- [Exercise requirements]: Among the entries below, copy every line that carries the word "computer".

START Records for the exercise

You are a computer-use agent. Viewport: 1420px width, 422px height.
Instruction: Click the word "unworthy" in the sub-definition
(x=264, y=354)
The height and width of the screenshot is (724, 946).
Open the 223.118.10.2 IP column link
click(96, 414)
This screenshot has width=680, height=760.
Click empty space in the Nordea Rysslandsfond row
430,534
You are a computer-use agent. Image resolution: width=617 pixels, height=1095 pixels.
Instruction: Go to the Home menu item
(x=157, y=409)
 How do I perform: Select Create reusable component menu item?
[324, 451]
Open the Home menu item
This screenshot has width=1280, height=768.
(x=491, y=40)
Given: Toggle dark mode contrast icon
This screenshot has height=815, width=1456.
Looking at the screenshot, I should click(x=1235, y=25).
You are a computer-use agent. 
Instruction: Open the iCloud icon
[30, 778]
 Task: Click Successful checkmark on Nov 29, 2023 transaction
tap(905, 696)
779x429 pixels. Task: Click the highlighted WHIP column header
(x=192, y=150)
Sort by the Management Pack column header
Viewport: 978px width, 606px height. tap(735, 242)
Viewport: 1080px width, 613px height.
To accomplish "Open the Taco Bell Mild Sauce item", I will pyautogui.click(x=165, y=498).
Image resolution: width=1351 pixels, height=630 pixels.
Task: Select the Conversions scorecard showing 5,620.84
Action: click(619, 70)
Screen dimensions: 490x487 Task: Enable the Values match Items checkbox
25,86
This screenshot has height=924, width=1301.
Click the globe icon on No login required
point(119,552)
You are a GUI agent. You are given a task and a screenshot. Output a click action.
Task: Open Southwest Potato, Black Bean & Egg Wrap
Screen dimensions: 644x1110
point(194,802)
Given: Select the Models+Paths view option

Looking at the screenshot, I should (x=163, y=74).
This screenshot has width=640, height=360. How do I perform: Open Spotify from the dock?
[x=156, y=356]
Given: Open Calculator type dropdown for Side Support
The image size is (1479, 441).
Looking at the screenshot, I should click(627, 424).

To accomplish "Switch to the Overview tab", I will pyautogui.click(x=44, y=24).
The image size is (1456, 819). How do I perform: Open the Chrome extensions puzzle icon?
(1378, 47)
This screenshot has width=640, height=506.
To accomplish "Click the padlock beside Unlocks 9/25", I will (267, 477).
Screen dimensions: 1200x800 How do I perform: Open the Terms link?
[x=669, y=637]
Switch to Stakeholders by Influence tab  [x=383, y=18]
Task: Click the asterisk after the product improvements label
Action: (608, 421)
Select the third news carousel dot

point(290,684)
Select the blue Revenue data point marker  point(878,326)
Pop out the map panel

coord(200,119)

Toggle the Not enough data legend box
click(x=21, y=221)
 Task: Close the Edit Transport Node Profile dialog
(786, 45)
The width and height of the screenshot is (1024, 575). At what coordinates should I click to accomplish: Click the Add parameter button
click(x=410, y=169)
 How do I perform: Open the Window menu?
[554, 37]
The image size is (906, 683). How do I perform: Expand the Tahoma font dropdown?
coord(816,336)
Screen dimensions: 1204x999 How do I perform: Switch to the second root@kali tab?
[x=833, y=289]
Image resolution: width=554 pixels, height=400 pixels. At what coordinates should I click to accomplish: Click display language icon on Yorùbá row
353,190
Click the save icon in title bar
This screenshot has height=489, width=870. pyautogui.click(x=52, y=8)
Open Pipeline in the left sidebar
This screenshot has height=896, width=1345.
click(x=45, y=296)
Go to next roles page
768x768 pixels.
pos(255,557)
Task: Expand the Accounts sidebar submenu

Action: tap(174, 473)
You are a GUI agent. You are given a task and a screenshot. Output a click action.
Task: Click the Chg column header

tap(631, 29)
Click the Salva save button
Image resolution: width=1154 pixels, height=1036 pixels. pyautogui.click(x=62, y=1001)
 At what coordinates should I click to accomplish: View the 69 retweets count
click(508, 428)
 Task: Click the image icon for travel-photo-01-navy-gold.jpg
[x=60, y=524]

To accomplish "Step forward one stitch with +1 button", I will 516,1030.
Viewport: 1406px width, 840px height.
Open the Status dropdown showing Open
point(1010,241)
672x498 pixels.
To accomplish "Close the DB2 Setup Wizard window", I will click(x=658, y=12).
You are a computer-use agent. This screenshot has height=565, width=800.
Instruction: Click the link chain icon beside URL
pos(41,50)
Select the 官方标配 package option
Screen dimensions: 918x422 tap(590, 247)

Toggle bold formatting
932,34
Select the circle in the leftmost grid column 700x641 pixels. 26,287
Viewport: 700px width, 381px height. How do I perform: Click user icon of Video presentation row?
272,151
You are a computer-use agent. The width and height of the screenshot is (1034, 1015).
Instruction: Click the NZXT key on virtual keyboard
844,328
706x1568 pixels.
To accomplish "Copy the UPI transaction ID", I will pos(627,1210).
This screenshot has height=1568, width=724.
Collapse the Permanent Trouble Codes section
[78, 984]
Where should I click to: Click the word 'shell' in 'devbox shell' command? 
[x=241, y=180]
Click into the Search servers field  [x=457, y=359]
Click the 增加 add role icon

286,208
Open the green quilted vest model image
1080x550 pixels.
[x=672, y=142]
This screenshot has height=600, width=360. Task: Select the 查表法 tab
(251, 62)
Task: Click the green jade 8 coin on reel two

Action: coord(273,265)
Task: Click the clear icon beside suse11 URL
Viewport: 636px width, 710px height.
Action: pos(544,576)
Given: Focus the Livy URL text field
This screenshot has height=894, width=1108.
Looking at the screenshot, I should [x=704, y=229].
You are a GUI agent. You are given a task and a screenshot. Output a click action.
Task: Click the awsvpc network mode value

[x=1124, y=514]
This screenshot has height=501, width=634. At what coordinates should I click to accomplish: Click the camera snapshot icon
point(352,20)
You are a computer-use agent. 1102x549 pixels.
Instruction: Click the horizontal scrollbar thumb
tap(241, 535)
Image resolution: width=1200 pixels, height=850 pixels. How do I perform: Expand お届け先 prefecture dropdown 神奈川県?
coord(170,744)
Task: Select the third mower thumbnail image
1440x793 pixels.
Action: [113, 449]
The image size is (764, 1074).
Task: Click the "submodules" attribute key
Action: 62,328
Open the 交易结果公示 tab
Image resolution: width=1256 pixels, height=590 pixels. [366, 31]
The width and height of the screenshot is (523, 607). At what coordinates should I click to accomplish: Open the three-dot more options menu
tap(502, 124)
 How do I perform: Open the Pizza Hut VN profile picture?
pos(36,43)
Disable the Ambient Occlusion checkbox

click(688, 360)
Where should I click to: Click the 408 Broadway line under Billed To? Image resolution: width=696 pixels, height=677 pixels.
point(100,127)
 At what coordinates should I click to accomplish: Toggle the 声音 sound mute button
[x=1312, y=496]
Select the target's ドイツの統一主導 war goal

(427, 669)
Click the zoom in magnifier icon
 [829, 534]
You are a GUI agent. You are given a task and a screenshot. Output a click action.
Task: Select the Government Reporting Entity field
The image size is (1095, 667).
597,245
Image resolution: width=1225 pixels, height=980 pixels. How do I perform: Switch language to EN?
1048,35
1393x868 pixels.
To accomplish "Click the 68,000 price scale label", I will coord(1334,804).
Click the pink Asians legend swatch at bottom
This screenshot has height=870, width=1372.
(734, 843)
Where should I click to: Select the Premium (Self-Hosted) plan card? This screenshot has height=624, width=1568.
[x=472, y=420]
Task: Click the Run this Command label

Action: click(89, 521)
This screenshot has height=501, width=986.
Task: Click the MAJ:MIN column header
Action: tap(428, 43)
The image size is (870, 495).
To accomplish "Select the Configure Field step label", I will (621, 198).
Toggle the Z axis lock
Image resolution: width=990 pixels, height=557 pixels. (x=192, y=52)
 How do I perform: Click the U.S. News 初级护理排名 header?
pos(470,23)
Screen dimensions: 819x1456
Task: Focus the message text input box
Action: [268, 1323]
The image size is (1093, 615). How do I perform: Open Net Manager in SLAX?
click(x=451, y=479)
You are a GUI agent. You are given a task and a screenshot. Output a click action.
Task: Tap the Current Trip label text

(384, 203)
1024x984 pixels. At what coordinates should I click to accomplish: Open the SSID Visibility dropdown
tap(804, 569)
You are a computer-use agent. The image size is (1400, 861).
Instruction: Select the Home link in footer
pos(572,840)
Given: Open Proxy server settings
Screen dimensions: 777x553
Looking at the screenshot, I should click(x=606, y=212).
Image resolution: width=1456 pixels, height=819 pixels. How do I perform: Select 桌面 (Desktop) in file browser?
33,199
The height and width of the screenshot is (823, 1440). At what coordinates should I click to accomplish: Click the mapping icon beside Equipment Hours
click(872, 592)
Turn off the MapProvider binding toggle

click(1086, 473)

END Records for the exercise

- [Result for this exercise]:
You are a computer-use agent. Viewport: 1420px width, 422px height.
You are a computer-use agent. Image resolution: width=617 pixels, height=1095 pixels.
You are a computer-use agent. 
You are a computer-use agent. This screenshot has height=565, width=800.
You are a computer-use agent. The width and height of the screenshot is (1034, 1015).
You are a computer-use agent. 1102x549 pixels.
You are a computer-use agent. The image size is (1400, 861).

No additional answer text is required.